→ Textauszug
+--

Ich arbeite einen Nachmittag im Foyer. Zuständig bin ich für die Nachmittagsaktivität der Mädchen im Petit Foyer. Wir basteln, spielen oder machen Sport zusammen. Die Herausforderung liegt darin, dass jede Woche neue Mädchen ins Petit Foyer kommen. Man kann das Arbeitsniveau nie wirklich einschätzen, so muss für alle Arbeitsschritte ausreichend Zeit eingeplant werden. Die Spiel- oder Arbeitsanweisung gebe ich für alle erst einmal auf Französisch. Von den Mädchen wird es dann noch in mindestens eine Stammessprache übersetzt. Häufig ist ein nigerianisches Mädchen in der Gruppe. Das heißt ich übersetzte die Anleitung noch einmal auf Englisch. Hat es dann jeder verstanden kann das Programm richtig losgehen.

Das Mädchenheim ist auf dem Gelände der Don Bosco Schwestern und somit auf dem Gelände auf dem ich auch wohne. So sehe ich die Mädchen fast täglich.

+--

→ Datenauszug
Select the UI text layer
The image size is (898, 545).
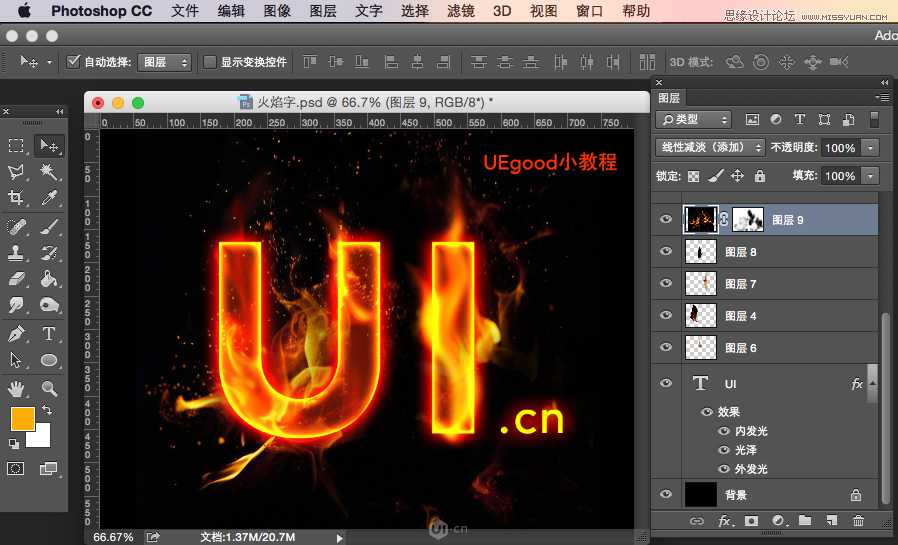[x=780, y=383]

+--

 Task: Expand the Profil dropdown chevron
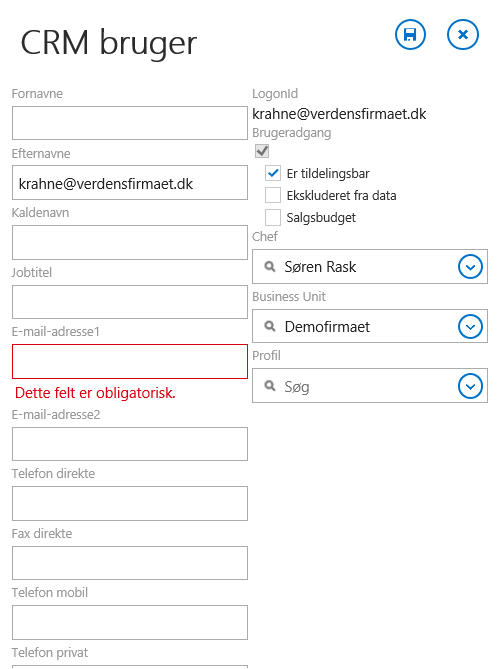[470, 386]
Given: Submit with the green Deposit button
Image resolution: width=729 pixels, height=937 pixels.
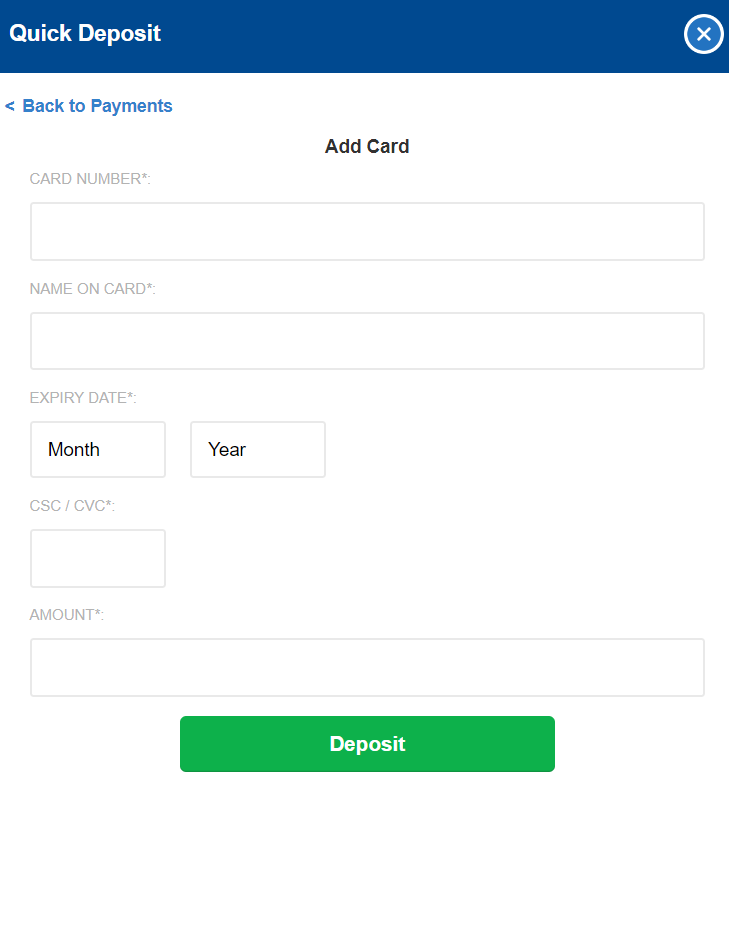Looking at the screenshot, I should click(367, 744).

+--

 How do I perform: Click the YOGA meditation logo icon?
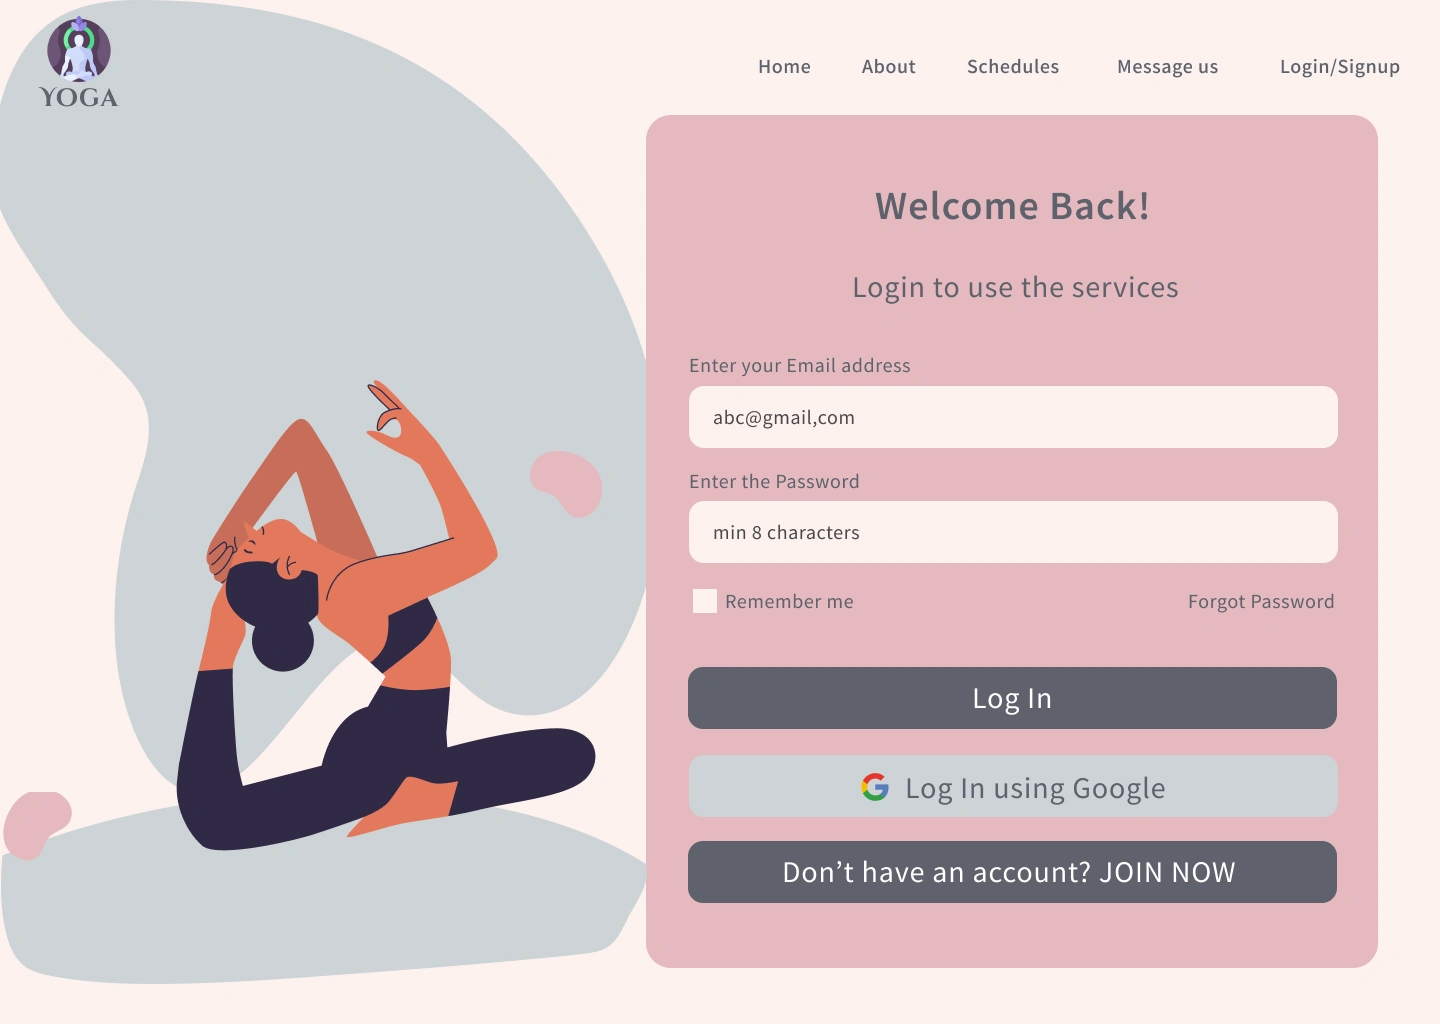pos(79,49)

+--

→ Aufgabe 1
Tausche im Text über die Arbeit im Foyer den Ausdruck „Petit Foyer“ gegen „Grand Foyer“ aus und gib dabei die Stelle von „Ich arbeite einen“ bis „Programm richtig losgehen.“ wieder.
→ Aufgabe 2
Setze den Text über die Arbeit im Foyer im Anschluss an seinen letzten Satz fort.

→ Lösung 1
Ich arbeite einen Nachmittag im Foyer. Zuständig bin ich für die Nachmittagsaktivität der Mädchen im Grand Foyer. Wir basteln, spielen oder machen Sport zusammen. Die Herausforderung liegt darin, dass jede Woche neue Mädchen ins Grand Foyer kommen. Man kann das Arbeitsniveau nie wirklich einschätzen, so muss für alle Arbeitsschritte ausreichend Zeit eingeplant werden. Die Spiel- oder Arbeitsanweisung gebe ich für alle erst einmal auf Französisch. Von den Mädchen wird es dann noch in mindestens eine Stammessprache übersetzt. Häufig ist ein nigerianisches Mädchen in der Gruppe. Das heißt ich übersetzte die Anleitung noch einmal auf Englisch. Hat es dann jeder verstanden kann das Programm richtig losgehen.

→ Lösung 2
Am Samstag essen meine Mitvolontärinnen und ich gemeinsam mit den Mädels. Jede Woche gibt es Atassi. Ein Gericht aus Reis mit roten Bohnen und einer sehr öligen Tomatensoße dazu. Vielleicht nicht ganz so geschickt wie die Mädels, aber auch ich esse dabei mit der Hand. Gerne teilen sie das Essen mit uns.

An den Sonntagvormittagen gehe ich mit den Mädchen in die Messe. Die Mädels setzen sich in ihren schicken Sonntagskleidern gerne neben mich, lehnen ihren Kopf an meine Schulter, wenn die Predigt zu lange dauert und geben mir auch aus zwei Reihen Entfernung gerne den Friedensgruß.

 

Ich merke wie die Mädchen meine Persönlichkeit und meine Präsenz schätzen. Für ein Jahr darf ich ihre große Schwester sein. Ich genieße diese Rolle. Genauso sind sie für mich meine kleinen Schwestern. Mit einem Strahlen oder einer festen Umarmung geben auch sie mir ganz viel. Ich schätzen jede von ihnen. In ihrem jungen Leben haben sie schon viel erlebt und können lange ganz persönliche Lebensgeschichten erzählen, solche Geschichten wie Edwige von Vertrauensbrüchen, Gewalterfahrungen, Zwangsheirat, Missbrauch, Vernachlässigung. Eines vereint sie alle: ein Aufenthalt im Foyer Laura Vicuña, wenn auch nur für einige Wochen.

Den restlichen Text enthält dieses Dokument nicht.